The CEO of this private corporation was only in his mid-twenties, and had grown up in this business. His father had started him off in the operation where I worked, and ran 5 other, slightly smaller operations himself. The son, "Tommy," and the people he hired gave me a  great education in customer service. We often worked side-by-side doing what we did best: serving customers. Here are a few of the things Tommy taught me:

  • It doesn't matter what your title is; when a customer needs assistance, you assist them.
  • Your employees need to know that you "have their backs" - Tommy never, ever dressed down an employee in front of customers or other employees; he saved his comments for private conversations that were more teaching than "getting yelled at."
  • No job in the business is too "low" for you do do, and it's a really good idea if you know how to do them, or at least how they are done.
  • Even when something happens that indicates that a customer is completely wrong, you treat them with respect. You do your best to come up with a solution on the spot. If you can't, you can escalate it all the way up the chain to the CEO, and be there when the CEO interacts with the customer, so that you can learn.
  • Employees are always held accountable for mistakes, because the ultimate goal is excellence.
  • Without customers, there isn't a business. Every aspect of your operation needs to reflect respect for customers and to go the extra mile to serve them.
  • Know exactly what to do in case of natural disaster or unexpected events, and always put the safety of your customers first.
  • Hire good workers who share your values. The managers Tommy hired either reflected these customer-focused beliefs or learned to, or they didn't last. 
I worked for Tommy for several years, both at the customer service desk and as a manager with responsibility for my own department's profit margins, before moving off into a different business, and I've never forgotten those early lessons, nor the CEO I learned them from. And, by the way, that operation was the most successful and profitable of its kind in North America at that time. (It is still running, by the way.) People traveled for miles, bypassing many alternatives, to do business there, because the goods, layout, selection, technology and people all were put together with the customer in mind. Thank you, Tommy.

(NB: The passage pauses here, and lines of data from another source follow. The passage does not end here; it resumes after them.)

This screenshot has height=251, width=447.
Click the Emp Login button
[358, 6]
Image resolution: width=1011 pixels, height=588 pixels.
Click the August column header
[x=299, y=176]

Where did you learn about customer service? Who was your mentor?

Give it some thought.


  1. Roy - Well done! As usual your insights are right on target.

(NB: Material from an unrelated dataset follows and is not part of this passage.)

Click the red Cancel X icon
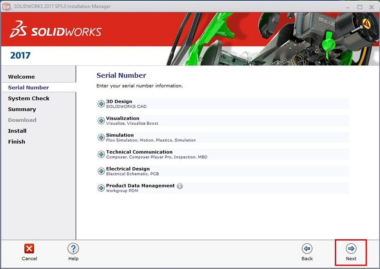Screen dimensions: 380x269 29,249
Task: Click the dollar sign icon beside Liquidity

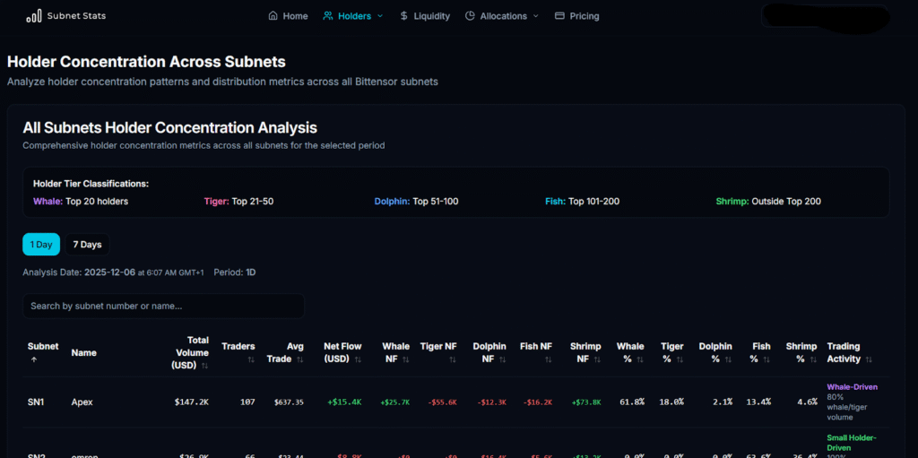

  2. Thank you, Lisa. It was a great education, and I'm lucky to have had it.

  3. Roy

    Best post I've read in a while and I could not agree more.

    There are companies like Zappos who live the values you describe in the retail space and some like Gore who live them internally - oh and they happen to pretty darn successful.

    We (anyone in any organization) only exist to serve those who make our existence possible. Respect, values, and good manners never go out of style.

    Neither does class or valuing diversity of opinions. Don't let the buggers get you down.


  4. Thanks , Larry. It was a fantastic education and it had a huge influence me.